### Objectif 1
D'après le passage fourni sur les longs métrages au Canada, pour quel secteur produisent maintenant les sociétés de production indépendantes qui ont le plus de succès ?

### Passage fourni
----------
Il est indiscutable que nous avons au Canada énormément de difficulté à distribuer nos longs métrages. C'est un problème à facettes multiples. D'abord, nous en produisons relativement peu, et il est difficile de se faire connaître quand le volume n'y est pas. En outre, presque tous nos films sont produits à partir de budgets très modestes. Les films à petits budgets, peu importe qui les produit, seraient-ce les studios d'Hollywood, pénètrent difficilement dans les cinémas, car le public y est habitué aux effets spéciaux spectaculaires et à l'action, et les films de ce genre sont extrêmement coûteux à produire. Nous ne sommes pas un joueur de taille dans ce domaine, nous n'avons pas les fonds voulus, à moins d'aller chercher le financement auprès d'investisseurs étrangers pour produire essentiellement ce genre de films.
Je pourrais passer la journée à vous parler du problème que posent les longs métrages, qui est bien différent de celui des productions pour la télévision ou des productions pour l'Internet. Nous pouvons produire des films pour la télévision parce qu'ils ne sont pas axés sur les effets spéciaux, ce qui exige des budgets énormes, et que nous savons où les distribuer. C'est d'ailleurs ce qui explique, en fait, que nos sociétés de production indépendantes qui connaissent le plus de succès ne font plus de longs métrages et produisent maintenant pour la télévision. C'est dans le secteur de la télévision qu'il est intéressant de faire des affaires.
----------
### Données fournies

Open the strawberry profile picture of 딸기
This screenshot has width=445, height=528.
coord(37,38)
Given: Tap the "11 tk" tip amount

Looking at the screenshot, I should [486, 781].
----------
### Objectif 2
Renvoyez telles quelles toutes les lignes de la liste ci-dessus, sans en changer un seul caractère.

### Réponse détaillée 1
Elles produisent maintenant pour la télévision.

### Réponse détaillée 2
Open the strawberry profile picture of 딸기
This screenshot has width=445, height=528.
coord(37,38)
Given: Tap the "11 tk" tip amount

Looking at the screenshot, I should [486, 781].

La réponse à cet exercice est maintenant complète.